Scientific classification
- Kingdom: Animalia
- Phylum: Arthropoda
- Class: Insecta
- Order: Lepidoptera
- Family: Hesperiidae
- Genus: Oarisma
- Species: O. garita
- Binomial name: Oarisma garita (Reakirt, 1866)
- Subspecies: Oarisma garita garita; Oarisma garita calega (Godman, 1900);
- Synonyms: Hesperia garita;

= Oarisma garita =

- Genus: Oarisma
- Species: garita
- Authority: (Reakirt, 1866)
- Conservation status: G4
- Synonyms: Hesperia garita

Species of butterfly

Oarisma garita, the Garita skipperling, western skipperling or Garita skipper, is a North American butterfly in the family Hesperiidae (skippers), subfamily Hesperiinae (grass skippers).
This skipper ranges southeastern Manitoba to British Columbia and south through the American Midwest as far south as Mexico.

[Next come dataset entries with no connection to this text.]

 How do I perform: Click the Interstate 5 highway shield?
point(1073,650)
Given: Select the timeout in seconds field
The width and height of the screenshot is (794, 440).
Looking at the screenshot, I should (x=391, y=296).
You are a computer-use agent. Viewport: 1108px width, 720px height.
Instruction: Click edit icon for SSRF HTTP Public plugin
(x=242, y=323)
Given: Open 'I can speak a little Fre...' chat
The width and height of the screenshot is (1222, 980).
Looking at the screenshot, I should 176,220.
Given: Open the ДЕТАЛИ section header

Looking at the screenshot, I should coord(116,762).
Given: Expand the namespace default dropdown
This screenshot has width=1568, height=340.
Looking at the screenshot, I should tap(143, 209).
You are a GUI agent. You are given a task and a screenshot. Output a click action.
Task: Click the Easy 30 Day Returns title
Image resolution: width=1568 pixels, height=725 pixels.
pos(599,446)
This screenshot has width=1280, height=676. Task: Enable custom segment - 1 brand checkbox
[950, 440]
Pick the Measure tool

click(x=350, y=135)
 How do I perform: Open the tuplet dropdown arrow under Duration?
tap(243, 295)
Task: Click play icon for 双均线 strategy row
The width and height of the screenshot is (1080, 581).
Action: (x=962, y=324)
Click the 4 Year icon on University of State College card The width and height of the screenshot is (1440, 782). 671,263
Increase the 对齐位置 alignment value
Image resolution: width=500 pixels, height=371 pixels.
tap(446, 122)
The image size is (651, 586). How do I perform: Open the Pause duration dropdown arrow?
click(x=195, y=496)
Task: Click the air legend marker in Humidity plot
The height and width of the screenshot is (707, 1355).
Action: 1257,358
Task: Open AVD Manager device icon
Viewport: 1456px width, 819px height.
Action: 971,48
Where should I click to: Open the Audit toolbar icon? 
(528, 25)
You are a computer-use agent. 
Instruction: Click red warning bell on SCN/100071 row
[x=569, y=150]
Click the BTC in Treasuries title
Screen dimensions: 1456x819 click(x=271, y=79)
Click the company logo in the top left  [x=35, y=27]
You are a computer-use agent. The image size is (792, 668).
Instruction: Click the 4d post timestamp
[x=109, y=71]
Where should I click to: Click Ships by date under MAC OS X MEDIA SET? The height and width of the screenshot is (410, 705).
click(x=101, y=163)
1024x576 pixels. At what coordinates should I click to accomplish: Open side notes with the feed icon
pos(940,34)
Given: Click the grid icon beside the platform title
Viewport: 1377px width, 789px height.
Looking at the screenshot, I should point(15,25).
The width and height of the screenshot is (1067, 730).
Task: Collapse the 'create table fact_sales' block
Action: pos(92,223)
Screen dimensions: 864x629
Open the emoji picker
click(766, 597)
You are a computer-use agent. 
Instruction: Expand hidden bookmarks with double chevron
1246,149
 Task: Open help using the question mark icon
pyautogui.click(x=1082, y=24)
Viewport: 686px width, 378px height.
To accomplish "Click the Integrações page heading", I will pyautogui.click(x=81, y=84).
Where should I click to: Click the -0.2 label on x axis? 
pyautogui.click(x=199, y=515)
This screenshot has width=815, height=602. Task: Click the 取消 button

Its habitats include dry or moist prairies, open woodlands, and limestone outcrops.

==Description==
Colored orange brown on the upperside. The underside of the forewings are also orange but hindwings are dark gray with orange inner margins and gray-white veins.

Wingspan is from 20 to 25 mm.

==Behavior==
Flies from mid-June through mid-July. Larvae feed on Sitanion, Blephanoneuron, Stipa, Poa and Bouteloua. Adults feed on flower nectar.